The government has a defect: it's potentially democratic. Corporations have no defect: they're pure tyrannies. -Chomsky
Depends on how you look at it. A company that needs to work its employees until 2 AM would count as a sinking ship for me, even in the games market. Even when you factor in that the game companies do have a seemingly endless stream of young idealists willing to be overworked just because, hey, making games is cool, the worse you treat them, the faster anyone with marketable skills looks for a job somewhere else.
Well, yeah, but the point is you're talking about the entire game industry then. There's nothing unique to Rockstar about that, and there's nothing new to Rockstar about that that would warrant a news story about how suddenly it's all gone wrong.
I totally agree that this is a terrible way to run a company, and I've had conversations with my former co-workers both while I was there and afterwards about how the turnover would eventually bite the company in the ass.
But Rockstar is a young company even by game industry standards. I believe they were founded only something like 8 years ago, if I remember right. They haven't yet learned all the lessons a young company needs to learn; they don't know anything about retaining top talent, that much is obvious. But the first high-profile defections aren't happening now. The first high-profile defections happened around 2 years ago, when the two creative directors (who were the only creative directors the company had ever known, as far as I remember) left. That was a shock to the system, but the thought was it was an isolated incident. One of them took four people with her, though. Shortly after that, almost the entire web department turned over (including myself) and then it was like the floodgates opened.

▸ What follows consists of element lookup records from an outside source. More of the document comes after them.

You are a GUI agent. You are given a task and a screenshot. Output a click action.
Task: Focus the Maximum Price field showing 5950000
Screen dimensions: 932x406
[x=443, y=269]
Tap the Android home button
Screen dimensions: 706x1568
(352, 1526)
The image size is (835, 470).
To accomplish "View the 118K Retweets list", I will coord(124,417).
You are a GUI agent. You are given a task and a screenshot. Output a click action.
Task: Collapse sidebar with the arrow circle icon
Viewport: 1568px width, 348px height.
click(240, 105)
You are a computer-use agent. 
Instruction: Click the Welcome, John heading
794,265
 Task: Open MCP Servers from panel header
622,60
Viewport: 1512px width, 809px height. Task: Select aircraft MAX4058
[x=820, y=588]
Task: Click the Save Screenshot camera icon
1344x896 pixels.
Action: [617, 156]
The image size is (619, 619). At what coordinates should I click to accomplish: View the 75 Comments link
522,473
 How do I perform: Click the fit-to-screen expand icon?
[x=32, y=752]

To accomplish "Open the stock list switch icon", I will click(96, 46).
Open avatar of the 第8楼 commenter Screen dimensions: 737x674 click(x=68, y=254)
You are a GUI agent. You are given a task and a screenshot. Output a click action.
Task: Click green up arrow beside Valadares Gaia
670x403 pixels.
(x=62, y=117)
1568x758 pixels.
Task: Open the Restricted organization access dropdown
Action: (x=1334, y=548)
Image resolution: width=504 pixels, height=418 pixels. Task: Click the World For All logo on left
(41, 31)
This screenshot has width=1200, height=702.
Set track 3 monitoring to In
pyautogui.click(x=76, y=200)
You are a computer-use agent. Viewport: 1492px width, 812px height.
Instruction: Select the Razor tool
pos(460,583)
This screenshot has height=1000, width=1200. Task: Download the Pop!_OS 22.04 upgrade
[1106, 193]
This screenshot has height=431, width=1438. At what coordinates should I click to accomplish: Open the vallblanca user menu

It could be, in fact, that their recent issues are the result of, rather than the cause of, all this turnover. A lot of the things I've seen happen at Rockstar in the past 18 months would never have happened while I was there (not necessarily because of me, but because of all the other people who left at around that time, and before and shortly after). Some of the things I've seen coming out of their PR department lately have left me shocked - after years of running such a tight PR ship, it's like they've got two left feet lately. Their new web site design is at the least uninspired, and a lot of their recent marketing seems to basically be copying past marketing. Their games have lost that trademark sense of humor and are now just mean-spirited, except when they release a game like Table Tennis that just totally breaks their ethos completely. I could go on and on. They really seem like a company that's lost its way and I'm sure it's because the working conditions have just forced out all the top talent. I think assuming these problems are causing the turnover is probably backwards; the turnover was already going on, and it's causing the problems.
So yeah, you could consider them a slowly sinking ship, but if so, then the same is true for every publisher, and they've had a slow leak since they were founded and never even knew it. The question is whether or not they know it now. You can't consistently run a company forever staffed with 20 year olds that all have to learn the same lessons over and over, and most of whom are not going to be very talented and/or experienced at any given time. There was sort of a "golden age" at Rockstar for a while where a few of the early hires had come into their own, and in turn had trained the new hires well - a period when pretty much everybody was firing on all cylinders. Then people started leaving, and the new hires didn't have any mentors to really look up to, and things started falling apart. There's got to be a concerted effort to keep the top talent around at any company, even if it means concessions to their quality of life.
I will say that looking at the list of recent defections, I can only think of three people in positions of importance left from the early days of the company, or even from the days when I was there. Almost the entire upper ranks of the company has been replaced.
I suppose the one good thing about this is that Rockstar North is relatively immune from what goes on at Rockstar Games, so it's still pretty likely that GTA4 will be a killer game.